Sul soliloquio specifico reso noto dal Tg1, Cataliotti è esplicito: “Io non l’ho sentita questa intercettazione di questo soliloquio, l’ho vista trascritta solo una parte infarcita di ‘nc, non comprensibile’. La ascolteremo, la commenteremo, la contestualizzeremo, vedremo se commentava il racconto di qualcun altro, se parlava effettivamente con se stesso o interloquiva”.
La conclusione dell’avvocato: “A oggi stiamo vedendo una rappresentazione parziale della quale Sempio sa dare spiegazione”.
L’interrogatorio come “415-bis anticipato”
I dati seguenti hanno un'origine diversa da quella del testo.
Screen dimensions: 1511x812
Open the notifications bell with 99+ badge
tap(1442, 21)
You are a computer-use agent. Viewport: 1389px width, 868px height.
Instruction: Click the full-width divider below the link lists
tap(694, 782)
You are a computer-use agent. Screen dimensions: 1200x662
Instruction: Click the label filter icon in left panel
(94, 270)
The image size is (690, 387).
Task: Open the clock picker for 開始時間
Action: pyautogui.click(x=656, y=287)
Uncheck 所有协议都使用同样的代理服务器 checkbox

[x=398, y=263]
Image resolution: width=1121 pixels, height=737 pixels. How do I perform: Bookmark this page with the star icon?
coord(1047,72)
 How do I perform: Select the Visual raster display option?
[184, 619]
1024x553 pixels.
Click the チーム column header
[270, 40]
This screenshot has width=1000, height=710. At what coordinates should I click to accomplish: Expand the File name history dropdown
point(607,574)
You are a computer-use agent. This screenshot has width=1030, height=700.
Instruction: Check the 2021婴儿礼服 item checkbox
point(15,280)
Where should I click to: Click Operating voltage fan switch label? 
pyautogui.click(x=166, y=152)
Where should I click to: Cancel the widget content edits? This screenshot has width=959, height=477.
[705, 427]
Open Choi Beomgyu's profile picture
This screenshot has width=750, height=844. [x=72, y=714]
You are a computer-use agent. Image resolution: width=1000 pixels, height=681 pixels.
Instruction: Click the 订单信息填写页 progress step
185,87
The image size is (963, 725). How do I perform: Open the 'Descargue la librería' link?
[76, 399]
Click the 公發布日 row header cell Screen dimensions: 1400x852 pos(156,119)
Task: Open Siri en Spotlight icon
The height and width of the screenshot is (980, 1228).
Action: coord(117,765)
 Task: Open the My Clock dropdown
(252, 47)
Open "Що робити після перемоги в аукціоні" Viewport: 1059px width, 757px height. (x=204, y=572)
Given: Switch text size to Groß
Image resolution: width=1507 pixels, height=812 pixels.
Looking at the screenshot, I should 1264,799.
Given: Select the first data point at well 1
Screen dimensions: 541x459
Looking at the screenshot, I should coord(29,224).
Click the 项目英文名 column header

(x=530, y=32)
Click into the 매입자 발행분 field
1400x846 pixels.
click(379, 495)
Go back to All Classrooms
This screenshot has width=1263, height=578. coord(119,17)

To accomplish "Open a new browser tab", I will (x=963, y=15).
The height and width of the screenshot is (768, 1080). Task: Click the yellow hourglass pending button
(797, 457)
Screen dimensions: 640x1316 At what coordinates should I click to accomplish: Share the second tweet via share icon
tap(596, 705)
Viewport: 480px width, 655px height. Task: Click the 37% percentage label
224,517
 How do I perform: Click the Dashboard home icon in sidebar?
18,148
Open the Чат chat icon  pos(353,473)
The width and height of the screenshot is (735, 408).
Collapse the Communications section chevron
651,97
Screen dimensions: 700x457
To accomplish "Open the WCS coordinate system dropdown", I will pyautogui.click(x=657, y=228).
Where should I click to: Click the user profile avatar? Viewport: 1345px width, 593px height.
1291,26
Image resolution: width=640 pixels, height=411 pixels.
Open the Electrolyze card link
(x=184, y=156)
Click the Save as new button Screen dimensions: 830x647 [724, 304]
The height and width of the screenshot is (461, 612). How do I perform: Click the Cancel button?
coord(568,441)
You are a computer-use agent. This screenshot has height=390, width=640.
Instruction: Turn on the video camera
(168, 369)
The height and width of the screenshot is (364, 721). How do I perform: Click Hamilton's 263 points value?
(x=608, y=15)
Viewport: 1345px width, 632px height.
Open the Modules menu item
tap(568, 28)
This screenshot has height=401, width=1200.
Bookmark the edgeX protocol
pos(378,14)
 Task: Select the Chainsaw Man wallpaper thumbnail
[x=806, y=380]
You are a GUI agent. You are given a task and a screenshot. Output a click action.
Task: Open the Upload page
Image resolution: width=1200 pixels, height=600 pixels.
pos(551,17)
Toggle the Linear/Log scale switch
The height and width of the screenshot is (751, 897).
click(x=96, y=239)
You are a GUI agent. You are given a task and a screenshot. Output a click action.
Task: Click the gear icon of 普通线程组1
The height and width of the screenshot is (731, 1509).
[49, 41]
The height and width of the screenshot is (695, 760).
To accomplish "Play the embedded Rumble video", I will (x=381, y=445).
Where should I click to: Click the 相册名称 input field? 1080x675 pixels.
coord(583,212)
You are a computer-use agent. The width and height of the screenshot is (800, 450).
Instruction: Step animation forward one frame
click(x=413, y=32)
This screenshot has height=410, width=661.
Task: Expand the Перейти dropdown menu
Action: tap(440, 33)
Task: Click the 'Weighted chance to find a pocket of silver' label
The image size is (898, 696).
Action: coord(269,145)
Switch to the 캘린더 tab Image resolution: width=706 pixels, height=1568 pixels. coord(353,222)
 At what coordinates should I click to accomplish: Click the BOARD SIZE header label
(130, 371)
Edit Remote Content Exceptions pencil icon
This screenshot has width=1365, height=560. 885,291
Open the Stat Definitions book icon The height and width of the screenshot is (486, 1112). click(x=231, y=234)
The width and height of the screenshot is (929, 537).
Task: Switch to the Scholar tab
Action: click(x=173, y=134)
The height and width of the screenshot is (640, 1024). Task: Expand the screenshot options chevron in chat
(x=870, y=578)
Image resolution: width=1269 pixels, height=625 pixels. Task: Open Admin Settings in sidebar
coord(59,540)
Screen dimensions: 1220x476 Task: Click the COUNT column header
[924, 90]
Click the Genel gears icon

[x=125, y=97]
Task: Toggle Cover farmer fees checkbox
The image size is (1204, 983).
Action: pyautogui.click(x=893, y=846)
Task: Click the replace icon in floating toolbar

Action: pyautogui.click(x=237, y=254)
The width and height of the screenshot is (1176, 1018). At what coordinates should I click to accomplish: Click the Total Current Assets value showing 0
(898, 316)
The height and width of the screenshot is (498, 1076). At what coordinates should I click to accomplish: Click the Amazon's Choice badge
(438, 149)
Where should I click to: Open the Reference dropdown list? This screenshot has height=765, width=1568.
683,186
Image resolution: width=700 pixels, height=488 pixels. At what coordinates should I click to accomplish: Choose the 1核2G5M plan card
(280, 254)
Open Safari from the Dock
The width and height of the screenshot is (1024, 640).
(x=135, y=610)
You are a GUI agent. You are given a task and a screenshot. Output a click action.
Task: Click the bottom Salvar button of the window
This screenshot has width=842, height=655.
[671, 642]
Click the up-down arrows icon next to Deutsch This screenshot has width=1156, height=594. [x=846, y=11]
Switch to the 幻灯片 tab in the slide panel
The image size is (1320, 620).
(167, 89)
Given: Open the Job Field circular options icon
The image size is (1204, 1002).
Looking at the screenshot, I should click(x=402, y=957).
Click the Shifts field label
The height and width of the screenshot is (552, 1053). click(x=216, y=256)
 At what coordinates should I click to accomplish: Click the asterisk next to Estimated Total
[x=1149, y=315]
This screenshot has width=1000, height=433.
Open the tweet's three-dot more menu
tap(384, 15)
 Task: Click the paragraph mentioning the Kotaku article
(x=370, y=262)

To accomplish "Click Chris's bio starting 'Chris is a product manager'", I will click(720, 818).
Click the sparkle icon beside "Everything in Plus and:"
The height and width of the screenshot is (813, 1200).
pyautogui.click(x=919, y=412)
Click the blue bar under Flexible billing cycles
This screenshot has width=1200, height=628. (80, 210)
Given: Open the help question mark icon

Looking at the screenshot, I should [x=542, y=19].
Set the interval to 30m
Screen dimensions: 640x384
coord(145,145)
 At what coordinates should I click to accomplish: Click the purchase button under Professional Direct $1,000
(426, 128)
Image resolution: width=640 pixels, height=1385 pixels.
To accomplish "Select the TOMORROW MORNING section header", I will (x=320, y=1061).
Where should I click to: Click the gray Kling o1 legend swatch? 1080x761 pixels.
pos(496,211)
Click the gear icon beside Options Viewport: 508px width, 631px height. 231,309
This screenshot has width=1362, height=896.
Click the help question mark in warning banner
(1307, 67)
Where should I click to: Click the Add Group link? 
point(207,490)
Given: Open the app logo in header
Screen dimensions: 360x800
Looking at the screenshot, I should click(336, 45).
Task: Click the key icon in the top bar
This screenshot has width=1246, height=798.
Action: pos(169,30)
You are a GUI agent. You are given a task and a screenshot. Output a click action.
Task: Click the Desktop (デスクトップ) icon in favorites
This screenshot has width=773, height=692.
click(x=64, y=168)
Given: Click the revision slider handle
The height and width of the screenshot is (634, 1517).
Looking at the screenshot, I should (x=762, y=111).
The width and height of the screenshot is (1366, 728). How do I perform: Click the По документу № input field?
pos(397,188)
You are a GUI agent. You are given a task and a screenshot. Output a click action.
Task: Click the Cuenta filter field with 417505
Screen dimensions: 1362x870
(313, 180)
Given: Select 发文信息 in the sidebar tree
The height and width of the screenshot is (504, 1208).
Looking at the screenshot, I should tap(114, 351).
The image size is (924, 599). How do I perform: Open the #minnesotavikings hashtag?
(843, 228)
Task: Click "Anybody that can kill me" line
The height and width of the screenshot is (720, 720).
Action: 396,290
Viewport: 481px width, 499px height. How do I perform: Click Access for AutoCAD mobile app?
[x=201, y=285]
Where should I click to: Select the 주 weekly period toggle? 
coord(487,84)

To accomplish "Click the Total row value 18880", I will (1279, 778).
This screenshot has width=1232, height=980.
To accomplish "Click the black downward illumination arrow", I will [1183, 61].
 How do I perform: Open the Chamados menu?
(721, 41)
Un elemento processuale di rilievo emerge dalla ricostruzione delle ultime ore: i pubblici ministeri, nel corso dell’interrogatorio, hanno contestato a Sempio “punto su punto tutti gli elementi raccolti nell’indagine iniziata nel 2025.” La difesa descrive questa dinamica come una sorta di “415-bis anticipato”, richiamando l’istituto dell’avviso di conclusione delle indagini preliminari previsto dall’articolo 415-bis del codice di procedura penale, che normalmente arriva a chiusura dell’istruttoria e consente all’indagato di conoscere le prove raccolte prima di un’eventuale richiesta di rinvio a giudizio.
La Procura, in sostanza, ha portato in interrogatorio la totalità degli elementi dell’accusa, illustrandoli verbalmente uno per uno, prima ancora che le indagini si chiudano formalmente. Una scelta inusuale che la difesa registra senza commentare nel merito, ma che segnala come il fascicolo dell’inchiesta bis stia raggiungendo una fase di maturità vicina alla conclusione.